Does anyone know how to deal with the following error with tabularlist?
----------------------------------------------------------------------
AttributeError Traceback (most recent call last)
<ipython-input-8-ca8ea327f64f> in <module>
19 .split_by_idx(valid_indx)
20 # .split_by_rand_pct(0.2)
---> 21 .label_from_df(cols=dep_var)
22 .add_test(test,label=0)
23 .databunch())
~/anaconda3/envs/econda/lib/python3.7/site-packages/fastai/data_block.py in _inner(*args, **kwargs)
475 self.valid = fv(*args, from_item_lists=True, **kwargs)
476 self.__class__ = LabelLists
--> 477 self.process()
478 return self
479 return _inner
~/anaconda3/envs/econda/lib/python3.7/site-packages/fastai/data_block.py in process(self)
529 "Process the inner datasets."
530 xp,yp = self.get_processors()
--> 531 for ds,n in zip(self.lists, ['train','valid','test']): ds.process(xp, yp, name=n)
532 #progress_bar clear the outputs so in some case warnings issued during processing disappear.
533 for ds in self.lists:
~/anaconda3/envs/econda/lib/python3.7/site-packages/fastai/data_block.py in process(self, xp, yp, name)
709 p.warns = []
710 self.x,self.y = self.x[~filt],self.y[~filt]
--> 711 self.x.process(xp)
712 return self
713
~/anaconda3/envs/econda/lib/python3.7/site-packages/fastai/data_block.py in process(self, processor)
81 if processor is not None: self.processor = processor
82 self.processor = listify(self.processor)
---> 83 for p in self.processor: p.process(self)
84 return self
85
~/anaconda3/envs/econda/lib/python3.7/site-packages/fastai/tabular/data.py in process(self, ds)
71 self.cat_names,self.cont_names = ds.cat_names,ds.cont_names
72 if len(ds.cat_names) != 0:
---> 73 ds.codes = np.stack([c.cat.codes.values for n,c in ds.inner_df[ds.cat_names].items()], 1).astype(np.int64) + 1
74 self.classes = ds.classes = OrderedDict({n:np.concatenate([['#na#'],c.cat.categories.values])
75 for n,c in ds.inner_df[ds.cat_names].items()})
~/anaconda3/envs/econda/lib/python3.7/site-packages/fastai/tabular/data.py in <listcomp>(.0)
71 self.cat_names,self.cont_names = ds.cat_names,ds.cont_names
72 if len(ds.cat_names) != 0:
---> 73 ds.codes = np.stack([c.cat.codes.values for n,c in ds.inner_df[ds.cat_names].items()], 1).astype(np.int64) + 1
74 self.classes = ds.classes = OrderedDict({n:np.concatenate([['#na#'],c.cat.categories.values])
75 for n,c in ds.inner_df[ds.cat_names].items()})
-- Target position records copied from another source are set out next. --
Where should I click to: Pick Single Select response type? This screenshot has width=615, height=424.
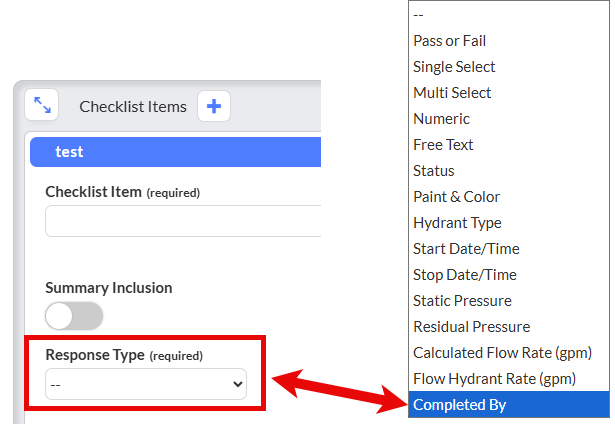pos(508,67)
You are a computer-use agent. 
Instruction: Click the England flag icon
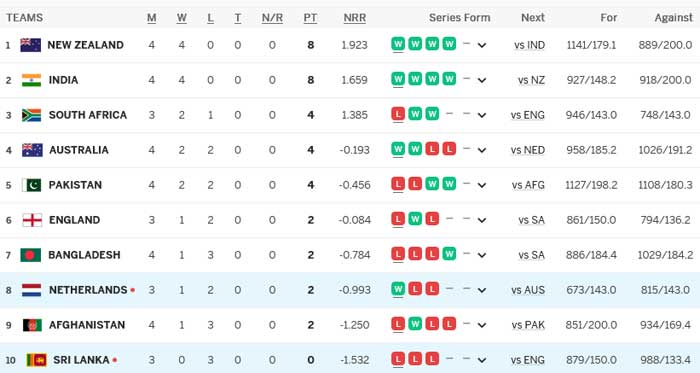point(32,220)
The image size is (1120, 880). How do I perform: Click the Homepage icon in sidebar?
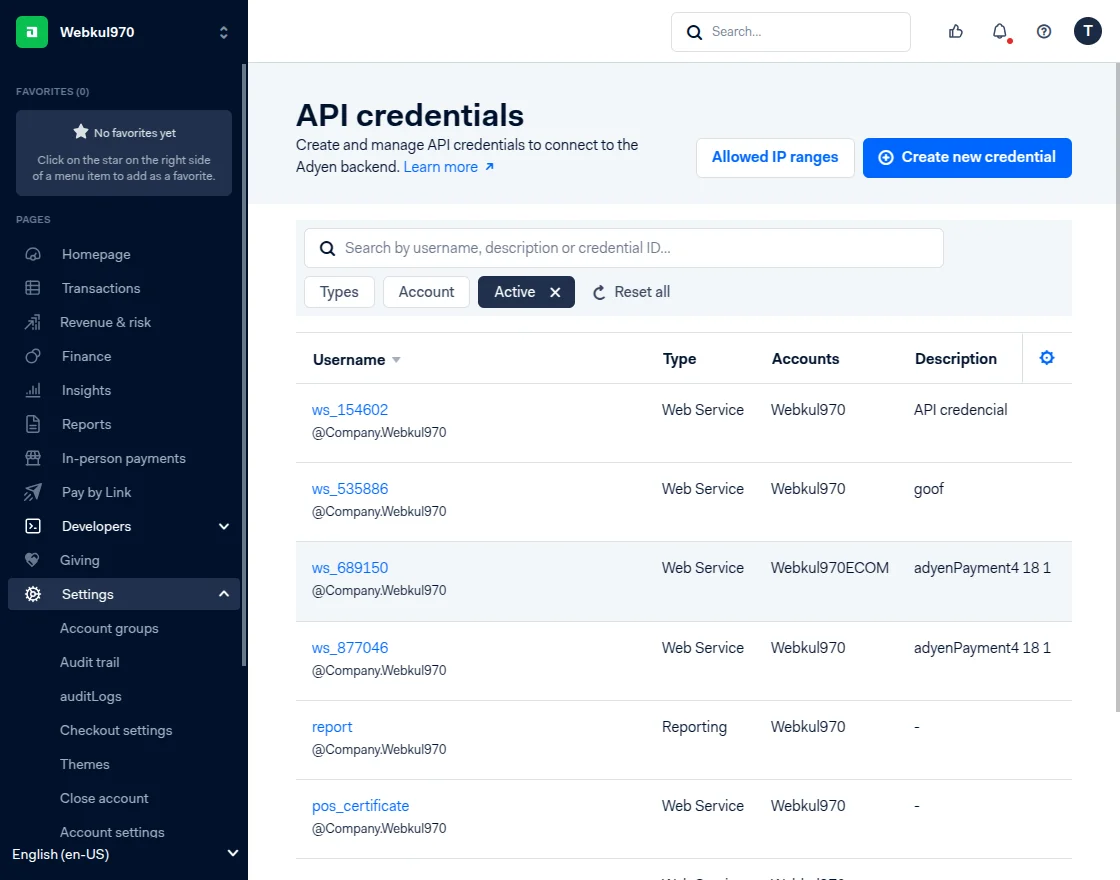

~/anaconda3/envs/econda/lib/python3.7/site-packages/pandas/core/generic.py in __getattr__(self, name)
5174 or name in self._accessors
5175 ):
-> 5176 return object.__getattribute__(self, name)
5177 else:
5178 if self._info_axis._can_hold_identifiers_and_holds_name(name):
~/anaconda3/envs/econda/lib/python3.7/site-packages/pandas/core/accessor.py in __get__(self, obj, cls)
173 # we're accessing the attribute of the class, i.e., Dataset.geo
174 return self._accessor
--> 175 accessor_obj = self._accessor(obj)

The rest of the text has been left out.